What you are asked to do: In the records below, find the line containing "You are a GUI", then reproduce that line and every one after it to the end, exactly and alone.

Collected data entries:
---

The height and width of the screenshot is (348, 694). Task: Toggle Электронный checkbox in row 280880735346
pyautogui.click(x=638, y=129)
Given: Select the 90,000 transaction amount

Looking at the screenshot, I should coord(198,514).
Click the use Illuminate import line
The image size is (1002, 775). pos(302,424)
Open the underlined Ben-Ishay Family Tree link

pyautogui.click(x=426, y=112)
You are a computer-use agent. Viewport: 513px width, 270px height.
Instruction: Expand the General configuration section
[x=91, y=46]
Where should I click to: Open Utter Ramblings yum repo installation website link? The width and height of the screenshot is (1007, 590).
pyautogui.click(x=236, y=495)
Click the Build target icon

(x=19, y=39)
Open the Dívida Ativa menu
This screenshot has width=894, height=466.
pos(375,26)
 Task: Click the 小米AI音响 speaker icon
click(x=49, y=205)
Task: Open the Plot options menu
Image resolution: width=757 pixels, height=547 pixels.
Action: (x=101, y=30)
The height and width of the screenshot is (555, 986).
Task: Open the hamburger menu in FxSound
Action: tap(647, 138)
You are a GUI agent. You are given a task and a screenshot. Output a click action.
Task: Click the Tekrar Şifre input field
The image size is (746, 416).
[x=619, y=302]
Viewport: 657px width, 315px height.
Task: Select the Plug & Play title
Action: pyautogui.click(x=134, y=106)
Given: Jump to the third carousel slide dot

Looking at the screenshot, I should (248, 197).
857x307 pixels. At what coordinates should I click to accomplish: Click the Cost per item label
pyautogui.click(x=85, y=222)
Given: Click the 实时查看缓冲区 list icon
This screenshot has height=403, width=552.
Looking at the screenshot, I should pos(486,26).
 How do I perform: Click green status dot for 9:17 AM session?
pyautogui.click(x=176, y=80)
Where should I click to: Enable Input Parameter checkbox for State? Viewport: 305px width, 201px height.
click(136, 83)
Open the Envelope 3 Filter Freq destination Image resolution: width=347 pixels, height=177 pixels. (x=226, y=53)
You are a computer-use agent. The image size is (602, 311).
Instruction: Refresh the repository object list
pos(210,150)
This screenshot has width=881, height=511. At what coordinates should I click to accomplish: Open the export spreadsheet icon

---

Exercise response:
You are a GUI agent. You are given a task and a screenshot. Output a click action.
Task: Click the Tekrar Şifre input field
The image size is (746, 416).
[x=619, y=302]
Viewport: 657px width, 315px height.
Task: Select the Plug & Play title
Action: pyautogui.click(x=134, y=106)
Given: Jump to the third carousel slide dot

Looking at the screenshot, I should (248, 197).
857x307 pixels. At what coordinates should I click to accomplish: Click the Cost per item label
pyautogui.click(x=85, y=222)
Given: Click the 实时查看缓冲区 list icon
This screenshot has height=403, width=552.
Looking at the screenshot, I should pos(486,26).
 How do I perform: Click green status dot for 9:17 AM session?
pyautogui.click(x=176, y=80)
Where should I click to: Enable Input Parameter checkbox for State? Viewport: 305px width, 201px height.
click(136, 83)
Open the Envelope 3 Filter Freq destination Image resolution: width=347 pixels, height=177 pixels. (x=226, y=53)
You are a computer-use agent. The image size is (602, 311).
Instruction: Refresh the repository object list
pos(210,150)
This screenshot has width=881, height=511. At what coordinates should I click to accomplish: Open the export spreadsheet icon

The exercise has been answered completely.